連通分量
任何連通圖的連通分量只有一個,即是其自身,非連通的無向圖有多個連通分量。
比如:
圖(a)的連通分量只有一個,而圖(b)的連通分量有6個。
現在有數據如下,怎麼判斷有多少個連通分量?
int e[10][2] = {
{ 4, 3 }, //兩個節點之間相互連接
{ 3, 8 },
{ 6, 5 },
{ 9, 4 },
{ 2, 1 },
{ 8, 9 },
{ 5, 0 },
{ 7, 2 },
{ 6, 1 },
{ 1, 0 },
};
我們主要有兩種算法:quick-find算法和quick-union算法
代碼實現
ADT
#include <stdio.h>
#include <malloc.h>
#include <memory.h>
#include <assert.h>
#define MAXVEX 100
#define MAXNUM 10
#define BOOLEAN int
#define VTYPE int
#define TRUE 1
#define FALSE 0
typedef struct UF
{
int count; //連通分量數量
VTYPE id[MAXNUM]; //連通分量ID
int(*countUF)(struct UF *);
BOOLEAN(*connectedUF)(struct UF *, VTYPE, VTYPE);
int(*findUF)(struct UF *, VTYPE);
void(*unionUF)(struct UF *, VTYPE, VTYPE);
} UF, *UFPtr;
int countUF(UFPtr this);
BOOLEAN connectedUF(UFPtr this, VTYPE p, VTYPE q);
/*********find算法*********/
int findUF(UFPtr this, VTYPE p);
void unionUF(UFPtr this, VTYPE p, VTYPE q);
/*********find算法*********/
UFPtr newUF();
quick-find算法
quick-find算法通過遍歷整個數組,將與p的分量值相同的重命名爲q的分量值,使得兩個分量歸併在一起
int findUF(UFPtr this, VTYPE p) {
return this->id[p];
}
void unionUF(UFPtr this, VTYPE p, VTYPE q) {
//將p和q歸併到相同的分量中
int pID = this->findUF(this, p);
int qID = this->findUF(this, q);
if (pID == qID)
return;
//將p的分量重命名爲q的名稱
for (int i = 0; i < MAXNUM; i++) {
if (this->id[i] == pID) {
this->id[i] = qID;
}
}
this->count--;
}
quick-union算法
quick-union算法是通過構造樹,結點的分量指向觸點的分量,而根節點的分量則指向自身。union則是將兩個分量的根節點都指向其中一個節點的分量,從而實現連通分量歸併。

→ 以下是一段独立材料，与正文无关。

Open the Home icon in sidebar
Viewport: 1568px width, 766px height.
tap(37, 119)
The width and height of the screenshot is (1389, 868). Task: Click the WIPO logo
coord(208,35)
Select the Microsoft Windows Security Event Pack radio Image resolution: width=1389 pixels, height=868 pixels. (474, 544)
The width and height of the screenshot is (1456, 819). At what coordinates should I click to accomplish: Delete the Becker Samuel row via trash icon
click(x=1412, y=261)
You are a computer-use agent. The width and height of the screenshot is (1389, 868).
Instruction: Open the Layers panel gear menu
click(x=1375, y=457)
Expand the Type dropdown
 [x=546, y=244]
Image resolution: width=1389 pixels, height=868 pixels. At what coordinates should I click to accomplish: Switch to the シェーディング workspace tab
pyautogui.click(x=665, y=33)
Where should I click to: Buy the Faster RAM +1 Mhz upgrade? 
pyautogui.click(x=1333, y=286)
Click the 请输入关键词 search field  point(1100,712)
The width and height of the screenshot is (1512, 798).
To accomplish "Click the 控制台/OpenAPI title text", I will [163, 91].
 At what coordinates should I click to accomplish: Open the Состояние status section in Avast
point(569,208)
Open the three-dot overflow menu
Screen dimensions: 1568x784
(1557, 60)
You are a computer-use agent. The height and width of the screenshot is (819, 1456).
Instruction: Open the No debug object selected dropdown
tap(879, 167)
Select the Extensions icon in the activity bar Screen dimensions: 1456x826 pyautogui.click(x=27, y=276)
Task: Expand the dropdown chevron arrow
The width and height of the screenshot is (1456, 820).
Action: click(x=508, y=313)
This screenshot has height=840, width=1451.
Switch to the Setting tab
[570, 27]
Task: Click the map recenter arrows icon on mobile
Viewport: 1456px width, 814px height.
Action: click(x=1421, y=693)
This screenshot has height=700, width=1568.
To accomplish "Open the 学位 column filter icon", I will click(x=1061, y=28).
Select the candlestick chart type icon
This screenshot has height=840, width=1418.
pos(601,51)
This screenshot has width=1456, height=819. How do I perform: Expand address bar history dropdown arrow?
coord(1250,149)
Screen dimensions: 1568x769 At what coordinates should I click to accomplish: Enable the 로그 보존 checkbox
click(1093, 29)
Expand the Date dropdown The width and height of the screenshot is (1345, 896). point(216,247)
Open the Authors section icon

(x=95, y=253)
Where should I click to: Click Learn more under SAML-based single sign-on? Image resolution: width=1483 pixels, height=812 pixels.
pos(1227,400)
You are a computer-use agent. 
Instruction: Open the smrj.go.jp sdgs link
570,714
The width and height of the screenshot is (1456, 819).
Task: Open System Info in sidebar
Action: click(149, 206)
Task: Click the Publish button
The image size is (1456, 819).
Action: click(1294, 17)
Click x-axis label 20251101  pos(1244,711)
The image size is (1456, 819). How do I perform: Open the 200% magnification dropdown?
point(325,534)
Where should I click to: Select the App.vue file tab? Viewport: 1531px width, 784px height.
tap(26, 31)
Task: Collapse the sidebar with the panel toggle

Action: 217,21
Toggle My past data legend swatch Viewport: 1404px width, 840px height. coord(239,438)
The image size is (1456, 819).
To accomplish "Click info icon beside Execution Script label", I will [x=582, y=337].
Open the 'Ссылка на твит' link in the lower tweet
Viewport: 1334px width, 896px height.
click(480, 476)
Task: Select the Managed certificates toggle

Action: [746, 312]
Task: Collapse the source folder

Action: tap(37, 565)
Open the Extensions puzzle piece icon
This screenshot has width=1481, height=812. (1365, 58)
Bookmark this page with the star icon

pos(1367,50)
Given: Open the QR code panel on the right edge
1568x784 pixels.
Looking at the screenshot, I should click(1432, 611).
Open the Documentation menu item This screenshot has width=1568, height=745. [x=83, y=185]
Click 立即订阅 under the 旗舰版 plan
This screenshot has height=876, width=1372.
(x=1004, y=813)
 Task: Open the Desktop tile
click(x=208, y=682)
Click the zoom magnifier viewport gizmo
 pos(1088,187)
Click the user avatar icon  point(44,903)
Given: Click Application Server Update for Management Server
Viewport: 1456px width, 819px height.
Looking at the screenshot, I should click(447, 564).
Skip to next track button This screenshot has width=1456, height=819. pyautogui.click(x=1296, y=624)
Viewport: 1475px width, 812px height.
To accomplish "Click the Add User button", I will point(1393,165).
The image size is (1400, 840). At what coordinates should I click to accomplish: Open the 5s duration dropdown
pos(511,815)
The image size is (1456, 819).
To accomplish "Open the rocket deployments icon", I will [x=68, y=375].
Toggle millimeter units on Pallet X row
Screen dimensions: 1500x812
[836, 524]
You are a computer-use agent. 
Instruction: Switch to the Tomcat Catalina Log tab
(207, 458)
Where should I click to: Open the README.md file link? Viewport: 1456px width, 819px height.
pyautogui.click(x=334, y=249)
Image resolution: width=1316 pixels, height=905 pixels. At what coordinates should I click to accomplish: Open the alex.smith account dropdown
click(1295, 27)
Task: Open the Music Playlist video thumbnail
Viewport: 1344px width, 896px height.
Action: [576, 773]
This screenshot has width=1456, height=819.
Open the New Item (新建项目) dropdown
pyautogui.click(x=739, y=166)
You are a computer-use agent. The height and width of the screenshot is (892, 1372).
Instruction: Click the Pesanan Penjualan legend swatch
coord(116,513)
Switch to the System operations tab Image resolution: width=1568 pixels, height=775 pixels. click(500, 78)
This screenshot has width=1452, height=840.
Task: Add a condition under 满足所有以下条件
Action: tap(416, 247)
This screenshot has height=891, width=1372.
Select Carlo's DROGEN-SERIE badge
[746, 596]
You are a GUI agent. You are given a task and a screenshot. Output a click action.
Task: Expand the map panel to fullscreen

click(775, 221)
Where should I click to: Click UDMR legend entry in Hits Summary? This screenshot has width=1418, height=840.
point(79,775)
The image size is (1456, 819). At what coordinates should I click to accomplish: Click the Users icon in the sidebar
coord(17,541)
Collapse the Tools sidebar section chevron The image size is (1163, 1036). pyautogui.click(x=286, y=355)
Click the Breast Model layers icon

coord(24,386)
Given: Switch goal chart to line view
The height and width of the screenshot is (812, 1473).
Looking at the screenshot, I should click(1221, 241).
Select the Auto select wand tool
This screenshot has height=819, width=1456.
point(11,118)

int findUF_2(UFPtr this, VTYPE p) {
//找出根節點的分量名稱
while (p != this->id[p])
p = this->id[p];
return p;
}
void unionUF_2(UFPtr this, VTYPE p, VTYPE q) {
int pRoot = this->findUF(this, p);
int qRoot = this->findUF(this, q);
if (pRoot == qRoot)
return;
this->id[pRoot] = qRoot;
this->count--;
}
quick-find和quick-sort的完整代碼
#include <stdio.h>
#include <malloc.h>
#include <memory.h>
#include <assert.h>
#define MAXVEX 100
#define MAXNUM 10
#define BOOLEAN int
#define VTYPE int
#define TRUE 1
#define FALSE 0
typedef struct UF
{
int count;
VTYPE id[MAXNUM];
int (*countUF)(struct UF *);
BOOLEAN (*connectedUF)(struct UF *, VTYPE, VTYPE);
int (*findUF)(struct UF *, VTYPE);
void (*unionUF)(struct UF *, VTYPE, VTYPE);
} UF, *UFPtr;
int countUF(UFPtr this) {
return this->count;
}
BOOLEAN connectedUF(UFPtr this, VTYPE p, VTYPE q) {
if (this->findUF(this, p) == this->findUF(this, q))
return TRUE;
return FALSE;
}
/*********quick-find算法*********/
int findUF(UFPtr this, VTYPE p) {
return this->id[p];
}
void unionUF(UFPtr this, VTYPE p, VTYPE q) {
int pID = this->findUF(this, p);
int qID = this->findUF(this, q);
if (pID == qID)
return;
for (int i = 0; i < MAXNUM; i++) {
if (this->id[i] == pID) {
this->id[i] = qID;
}
}
this->count--;
}
/*********quick-find算法*********/
/*********quick-union算法*********/
int findUF_2(UFPtr this, VTYPE p) {
//找出根節點的分量名稱
while (p != this->id[p])
p = this->id[p];
return p;
}
void unionUF_2(UFPtr this, VTYPE p, VTYPE q) {
int pRoot = this->findUF(this, p);
int qRoot = this->findUF(this, q);
if (pRoot == qRoot)
return;
this->id[pRoot] = qRoot;
this->count--;
}
/*********quick-union算法*********/
UFPtr newUF() {
UFPtr uf= (UFPtr)malloc(sizeof(UF));
memset(uf, 0, sizeof(uf));
assert(uf != NULL);
uf->count = MAXNUM;
for (int i = 0; i < MAXNUM; i++) {
uf->id[i] = i;
}
uf->countUF = countUF;
uf->connectedUF = connectedUF;
uf->findUF = findUF;
uf->unionUF = unionUF;
return uf;
}
void main() {
// 3,4,8,9
// 6,5,0
// 2,1
int e[10][2] = {
{ 4, 3 },
{ 3, 8 },
{ 6, 5 },
{ 9, 4 },
{ 2, 1 },
{ 8, 9 },
{ 5, 0 },
{ 7, 2 },
{ 6, 1 },
{ 1, 0 },
};
const int e_length_1 = 10;
const int e_length_2 = 2;
UFPtr uf = newUF();
for (int i = 0; i < e_length_1; i++) {
int p = e[i][0]; int q = e[i][1];
if (uf->connectedUF(uf, p, q) == TRUE) {
continue;
}
uf->unionUF(uf, p, q);
}
uf->countUF(uf);
free(uf);
}